#### WHAT YOU SHOULD DO
Could you copy the entries word for word, from the line containing "Given: Open the Learn more link" through the end of the entries, both ends included? Leave the pictures out of your answer.
-- START RECORDS SUPPLIED --
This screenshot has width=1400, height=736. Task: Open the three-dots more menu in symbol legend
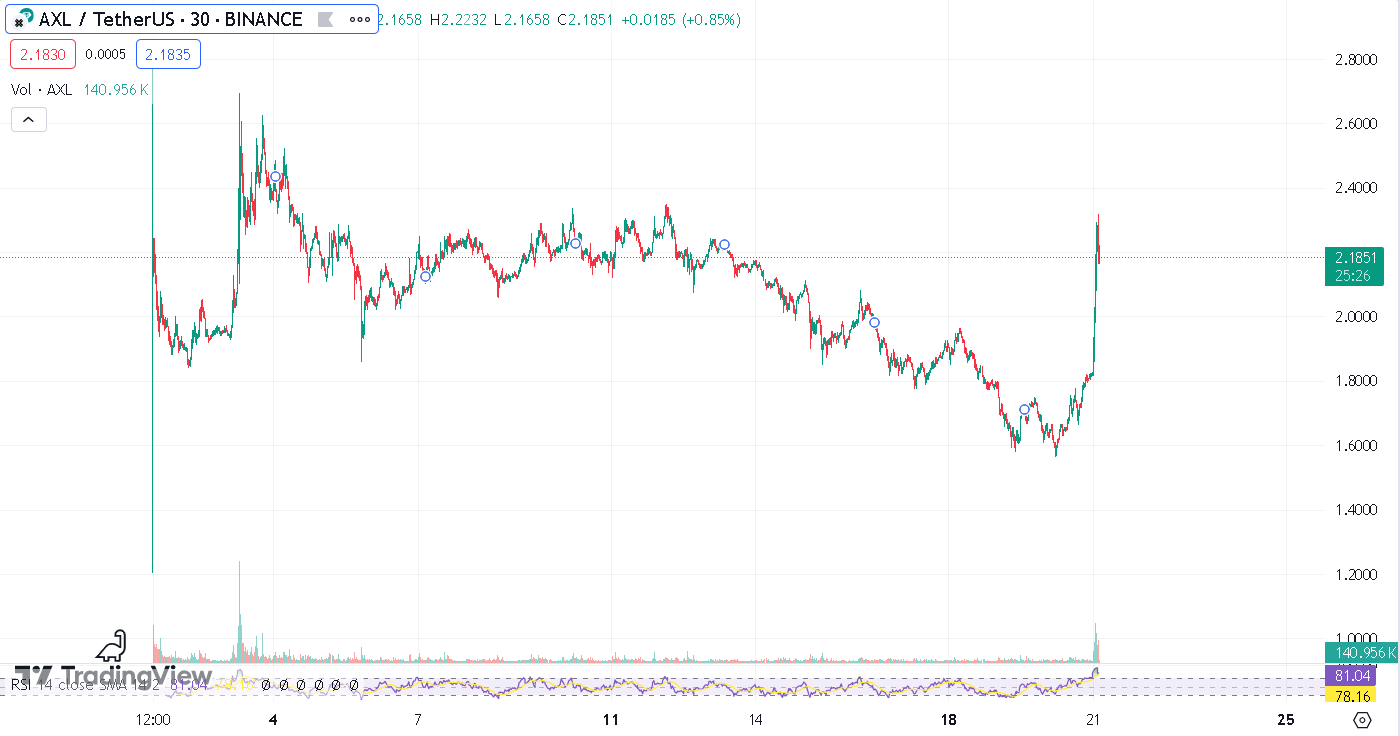[360, 20]
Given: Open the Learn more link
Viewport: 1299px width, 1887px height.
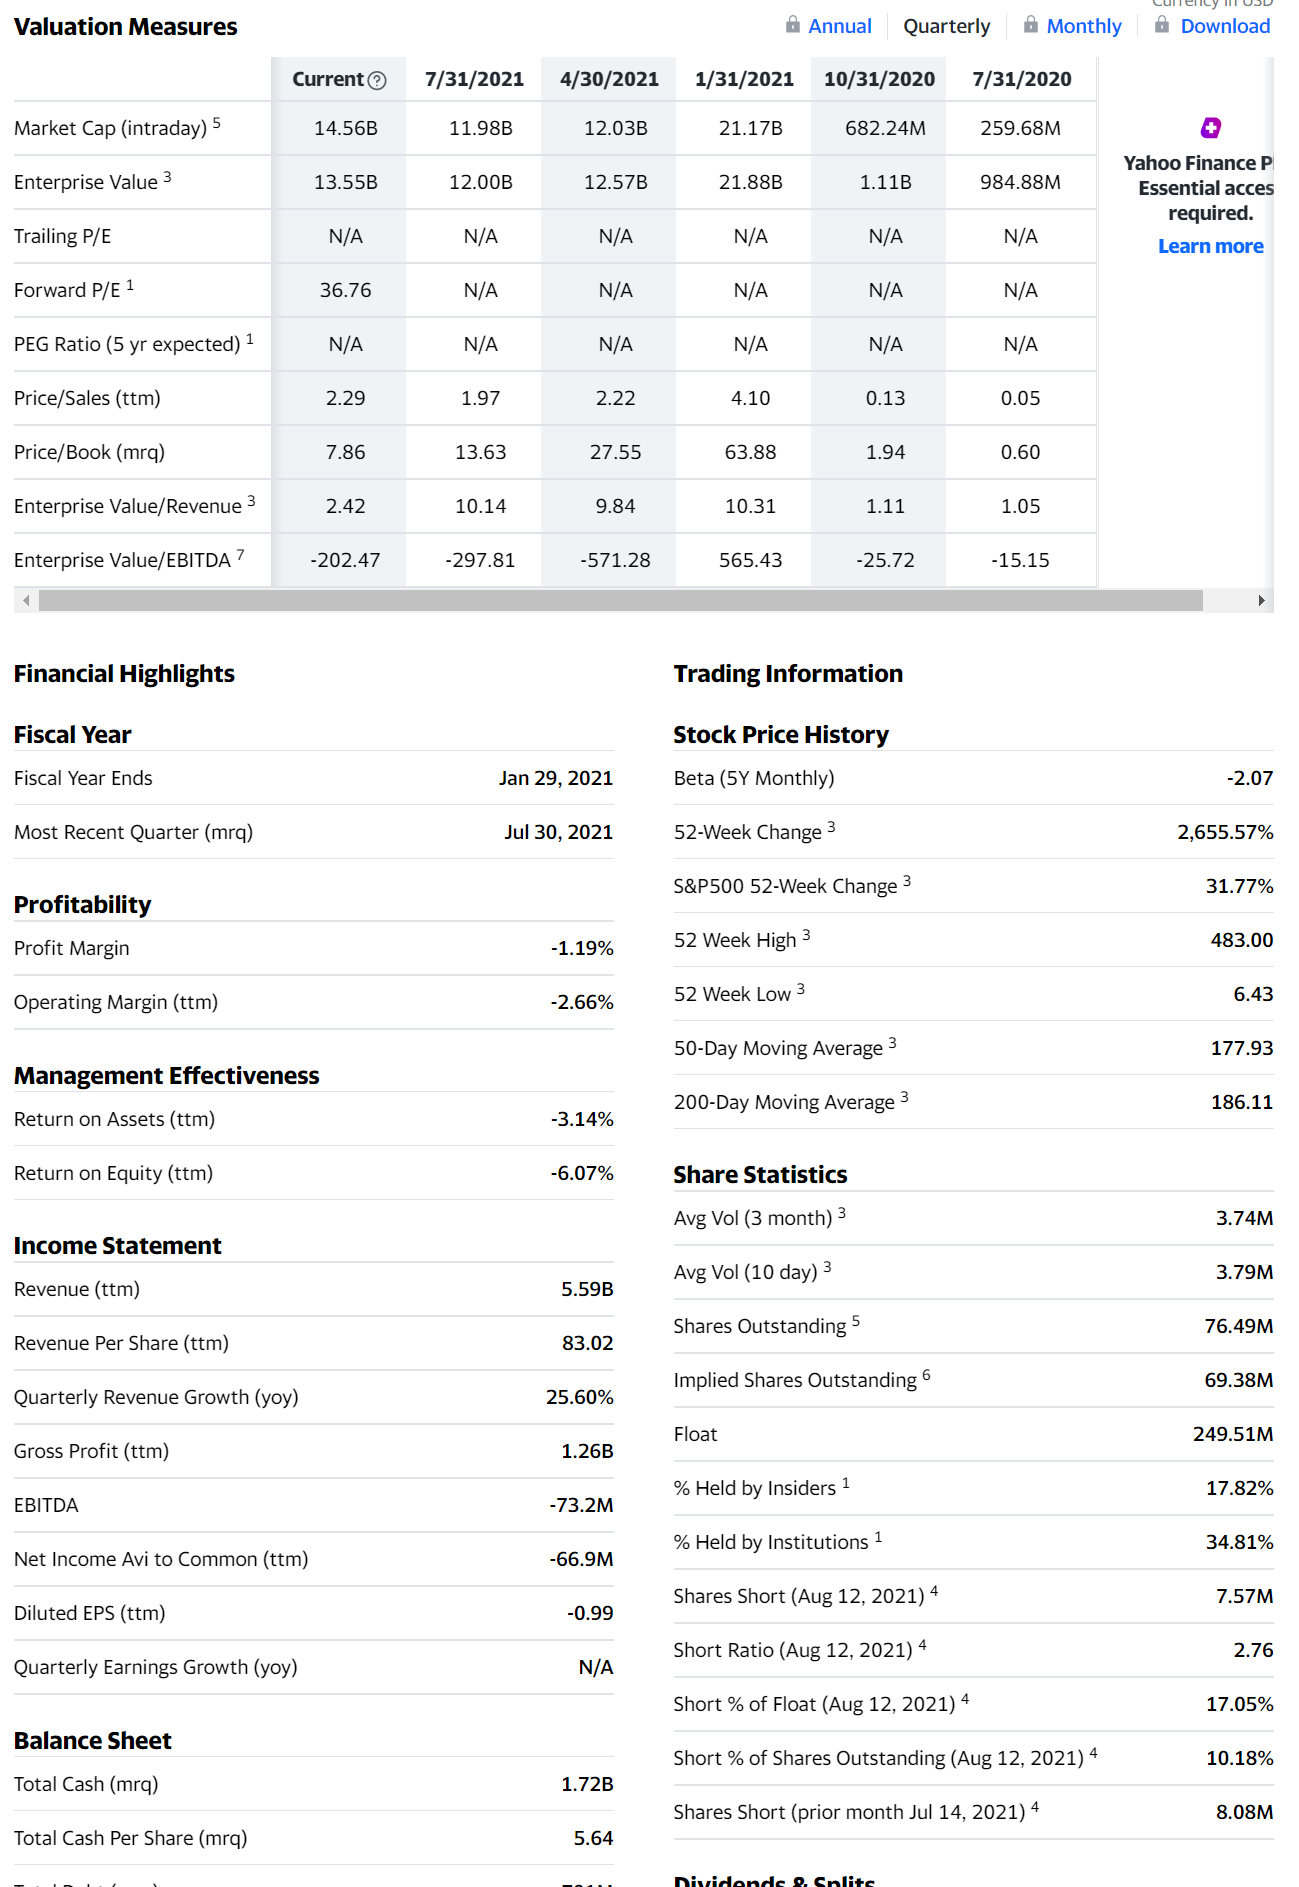Looking at the screenshot, I should [x=1210, y=246].
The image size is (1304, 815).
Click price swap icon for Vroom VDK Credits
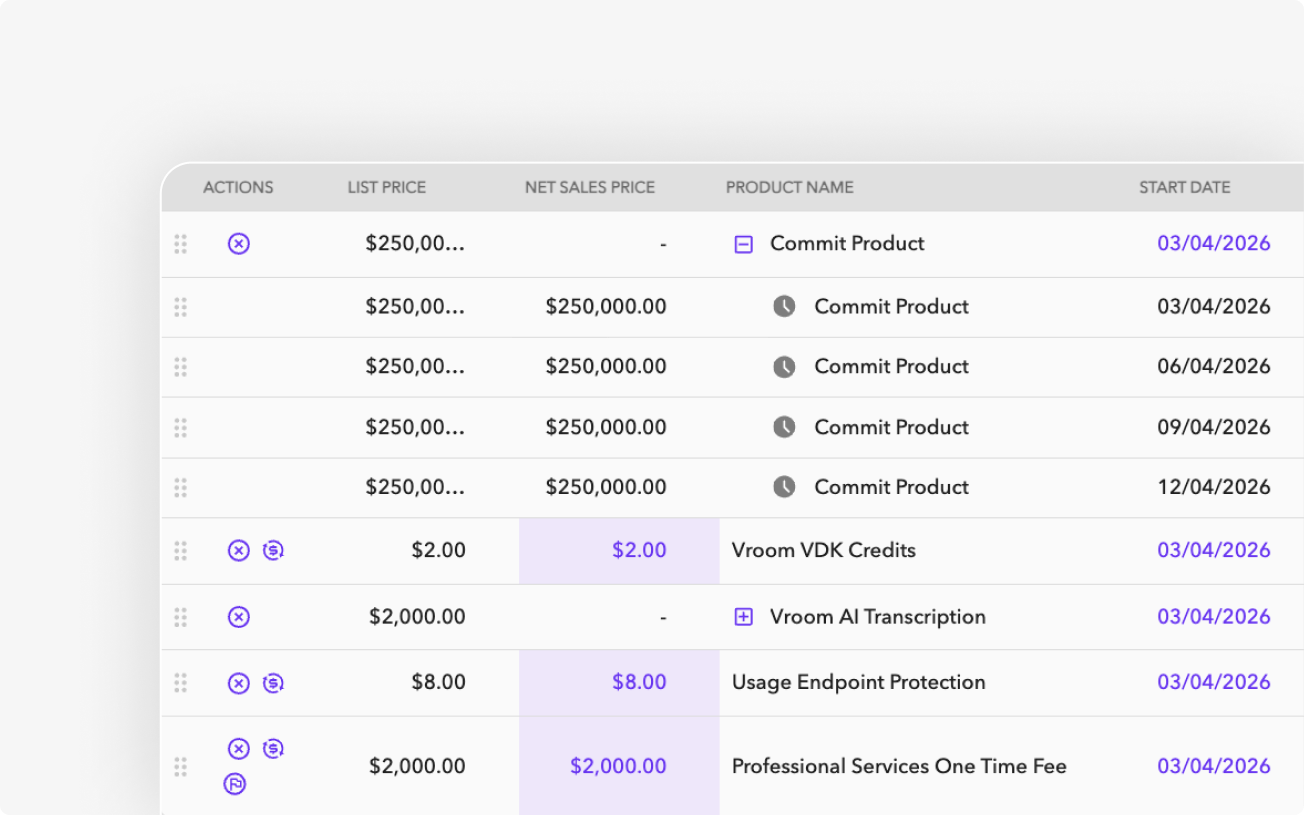[273, 550]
-- END RECORDS SUPPLIED --
#### THE COMPLETED TASK
Given: Open the Learn more link
Viewport: 1299px width, 1887px height.
Looking at the screenshot, I should [x=1210, y=246].
The image size is (1304, 815).
Click price swap icon for Vroom VDK Credits
[273, 550]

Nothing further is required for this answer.